Namun yang pasti kasus Budi bikin pusing Presiden Jokowi. Presiden dikepung tekanan darimana-mana. Tekanan datang tak hanya dari parlemen, tapi juga dari partai pendukung. Semua mendesak Budi cepat dilantik. Tapi seraya bersama itu, mereka yang mendesak Budi segera dilantik menyatakan dilantik atau tidaknya mantan ajudan Megawati terserah Presiden karena itu hak prerogratif Presiden. Lucu memang, mendesak dan menekan tapi seraya menyatakan semua terserah Presiden.
Tekanan tak hanya datang dari parlemen, politisi partai pendukung, tapi juga datang dari Wapres. Wapres, Jusuf Kalla, memang tak secara langsung meminta Jokowi segera melantik Budi. Namun lewat pernyataan-pernyataannya, Kalla juga tampak seperti 'mendesak' Presiden agar segera melantik Budi. Namun sama seperti politisi Senayan dan partai pendukung, Kalla juga menyatakan dilantik atau tidak terserah Presiden, karena itu hak prerogratifnya kepala negara. Lucu memang.
Jika semua terserah Presiden, baiknya semua pihak, termasuk Kalla tunggu saja keputusan Presiden. Tak usah memberi pernyataan yang tampak mendesak dan menekan kepala negara. Apalagi Kalla adalah wapres, pasangannya Jokowi. Bagaimana, jika Jokowi tak melantik Presiden? Apa Kalla akan kecewa? Sementara Presiden dan Wakil Presiden mestinya satu suara, saling menguatkan. Jika berbeda suara, publik bertanya-tanya, ada apa antara Presiden dengan wakilnya.

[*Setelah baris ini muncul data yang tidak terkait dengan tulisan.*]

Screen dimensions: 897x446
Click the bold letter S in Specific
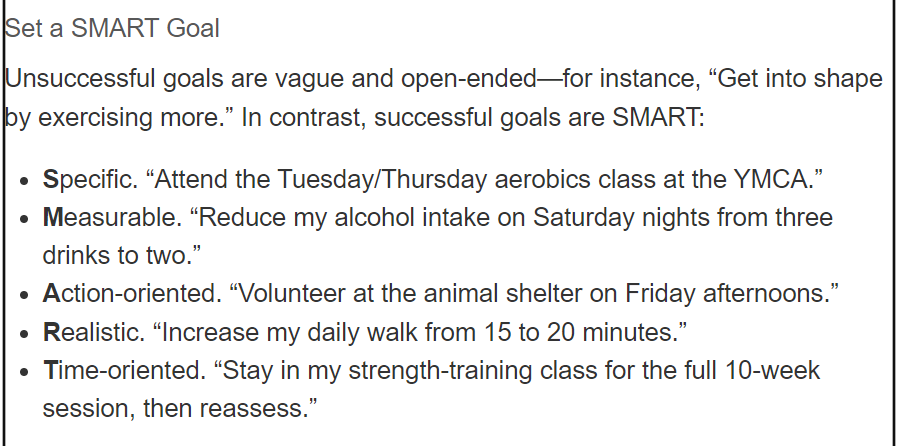50,180
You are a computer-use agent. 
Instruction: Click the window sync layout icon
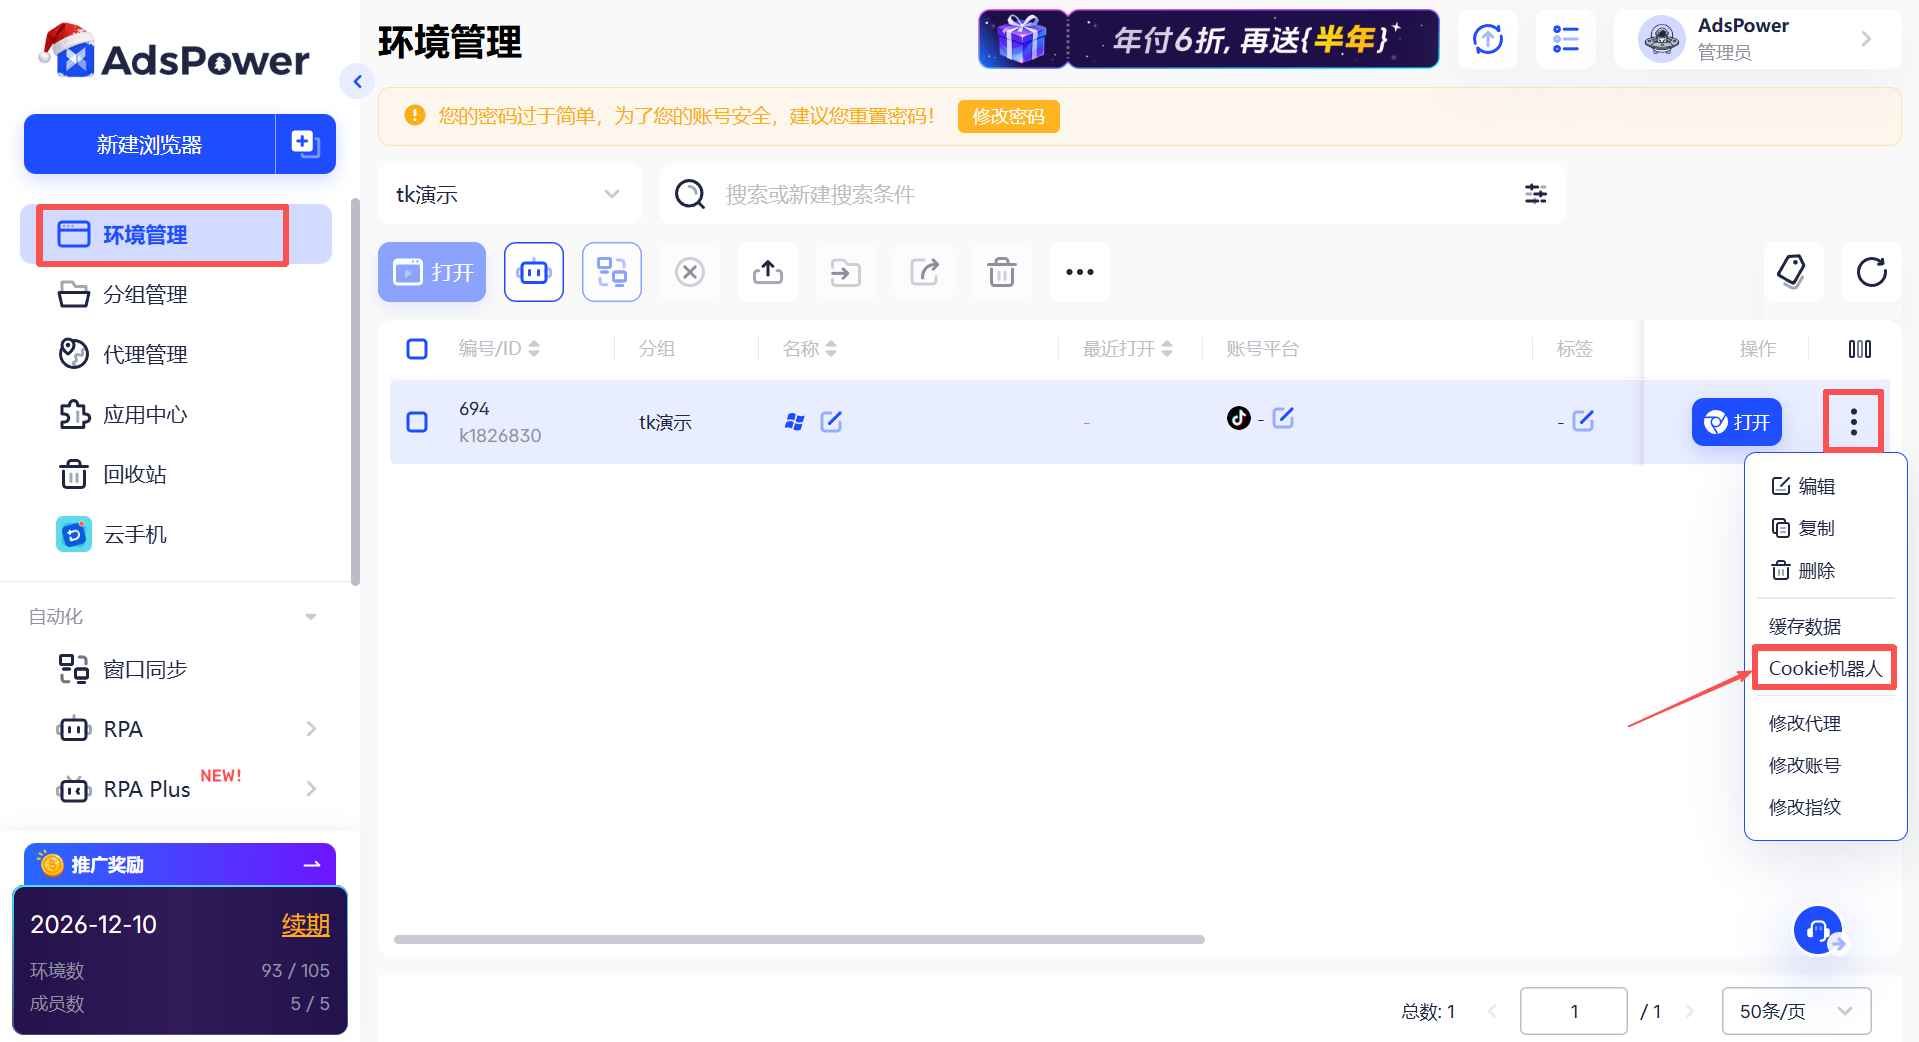pyautogui.click(x=611, y=271)

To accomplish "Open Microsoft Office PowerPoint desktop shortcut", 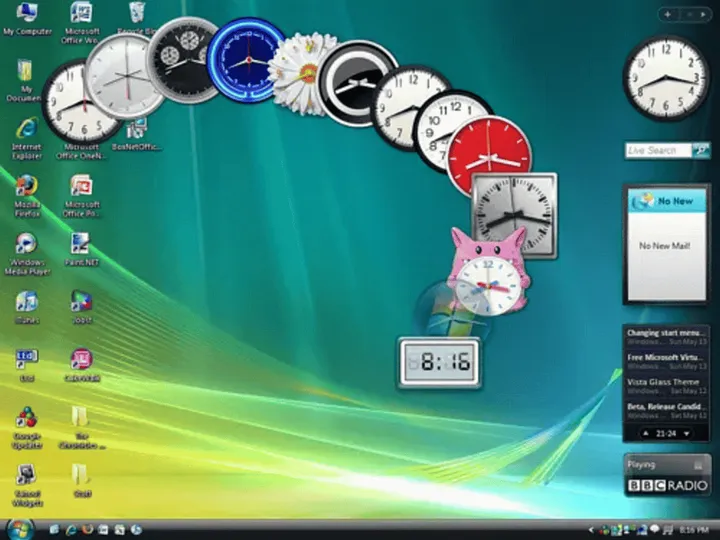I will (x=81, y=187).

Saran saya, baiknya Kalla sejukan situasi saja. Karena sekarang polemik Budi telah bikin bising ruang publik. Kalla harusnya menjadi penyiram bara kegaduhan, agar sejuk dan tenang. Bukan ikut-ikutan menambah gaduh dan bising. Bila memang semua diserahkan ke Presiden, baiknya baik Kalla atau politisi Senayan dan partai pendukung, tunggu saja keputusan Presiden. Bila mengatakan apapun keputusan Presiden akan dihormati, jangan bikin gaduh lagi setelah itu. Namanya itu plintat plintut. Tak jelas meminjam bahasa Menteri Tedjo. Sementara masih banyak pekerjaan pemerintah yang lebih penting ketimbang mengurusi seorang Budi.